BCCI vis-à-vis Right to Information Act, 2005

  • The Law Commission of India (Chair: Justice B.S. Chauhan) submitted its report on April 18, 2018, examining whether the Board of Control for Cricket in India (BCCI) is covered under the Right to Information Act, 2005. The BCCI is a registered society.  It is the central governing body regulating cricket in India, including selecting the national team for international cricket tournaments.  The report follows the Supreme directive in July 2016 where the Court noted that the BCCI discharges public functions and asked the Commission to examine whether the BCCI would fall within the ambit of the Act. 
  • The report examined: (i) whether BCCI was a public authority falling under the Act, and (ii) whether high tax exemptions and provision of land at subsidised rates by the government, amounted to ‘indirect substantial financing’ by the government. The Commission concluded that BCCI exercised ‘state-like’ powers and that the Act should apply to BCCI.
  • ‘State-like’ nature of BCCI: The Commission noted that BCCI had a monopoly in regulating cricket.  Further, it wielded ‘state-like’ powers since it controlled policy formulation related to cricket in the country.  Therefore, it fell within the ambit of the Act.  The Commission further recommended that BCCI be viewed as a state agency.  As per the Constitution, a fundamental right can be enforced against a ‘state’ agency.  Treatment of BCCI as a state agency would allow for such rights to be enforced against it.
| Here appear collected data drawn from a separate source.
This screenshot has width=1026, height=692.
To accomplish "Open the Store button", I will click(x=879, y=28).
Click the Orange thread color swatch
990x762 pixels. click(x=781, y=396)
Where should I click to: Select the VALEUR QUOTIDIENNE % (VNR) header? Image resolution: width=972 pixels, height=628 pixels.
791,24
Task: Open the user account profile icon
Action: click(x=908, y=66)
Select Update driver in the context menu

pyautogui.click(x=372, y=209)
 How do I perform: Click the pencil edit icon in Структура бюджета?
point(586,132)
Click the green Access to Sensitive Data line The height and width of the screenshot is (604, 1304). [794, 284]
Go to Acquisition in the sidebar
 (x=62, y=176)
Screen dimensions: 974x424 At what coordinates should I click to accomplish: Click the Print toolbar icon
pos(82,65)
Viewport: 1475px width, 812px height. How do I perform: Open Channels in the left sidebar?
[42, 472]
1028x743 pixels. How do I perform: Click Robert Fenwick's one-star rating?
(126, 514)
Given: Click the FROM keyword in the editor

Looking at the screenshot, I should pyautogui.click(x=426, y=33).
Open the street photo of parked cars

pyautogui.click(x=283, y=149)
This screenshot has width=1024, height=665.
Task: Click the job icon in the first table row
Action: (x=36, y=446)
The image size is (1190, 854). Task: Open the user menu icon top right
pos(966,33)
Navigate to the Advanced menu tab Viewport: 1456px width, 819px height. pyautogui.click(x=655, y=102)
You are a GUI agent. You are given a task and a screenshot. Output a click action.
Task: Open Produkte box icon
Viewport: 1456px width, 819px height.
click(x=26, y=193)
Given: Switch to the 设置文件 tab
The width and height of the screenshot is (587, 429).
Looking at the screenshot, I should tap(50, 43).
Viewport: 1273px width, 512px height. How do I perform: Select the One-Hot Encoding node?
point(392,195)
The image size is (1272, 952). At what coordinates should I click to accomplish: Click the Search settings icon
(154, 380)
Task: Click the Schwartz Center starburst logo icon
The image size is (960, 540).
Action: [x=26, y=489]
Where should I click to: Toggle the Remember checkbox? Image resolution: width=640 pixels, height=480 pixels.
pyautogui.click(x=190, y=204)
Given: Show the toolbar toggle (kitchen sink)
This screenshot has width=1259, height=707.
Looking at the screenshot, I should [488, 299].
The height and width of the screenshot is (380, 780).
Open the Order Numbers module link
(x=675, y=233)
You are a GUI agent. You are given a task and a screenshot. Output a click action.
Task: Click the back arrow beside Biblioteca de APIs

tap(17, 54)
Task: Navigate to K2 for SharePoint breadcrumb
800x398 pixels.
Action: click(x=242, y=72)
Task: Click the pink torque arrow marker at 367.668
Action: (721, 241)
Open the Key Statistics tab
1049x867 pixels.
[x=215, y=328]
  • Human rights violation: The Commission noted that certain human rights violations have been identified in sporting events, (such as violence, discrimination, and human trafficking).  It noted that all bodies, including private bodies, are accountable for human right violations.  It recommended that BCCI, which performs public functions, should be held accountable under all circumstances for violation of basic human rights.
  • Substantial government financing: Under the Act, a body owned, controlled, or substantially financed by the government is a public authority.  The Commission noted that BCCI does not receive any direct financing from the central government.  However, it noted that BCCI has received indirect assistance in the form of tax concessions (such as income tax and customs duty) and provision of land at heavily subsidised rates.  The Commission observed that the government foregoes a significant amount of money by providing these concessions to BCCI, and by allowing the body to use its infrastructure.  Therefore, BCCI receives substantial financing from the government. 
  • National Sports Federation: The Commission noted that the BCCI has not been designated as a National Sports Federation (NSF), but has been treated as one.  This is because its stated objects include: (i) controlling and improving the quality of cricket in India, (ii) laying down policies relating to cricket in India, and (iii) selecting teams to represent India internationally.  An NSF which receives funds of over ten lakh rupees from the government is covered under the RTI Act.  The Commission observed that the central government has already been regarding the BCCI as an NSF. 
  • Other bodies: The Commission recommended that the Act be made applicable to BCCI along with all of its constituent member cricketing associations (such as state boards) which discharge similar functions as the BCCI.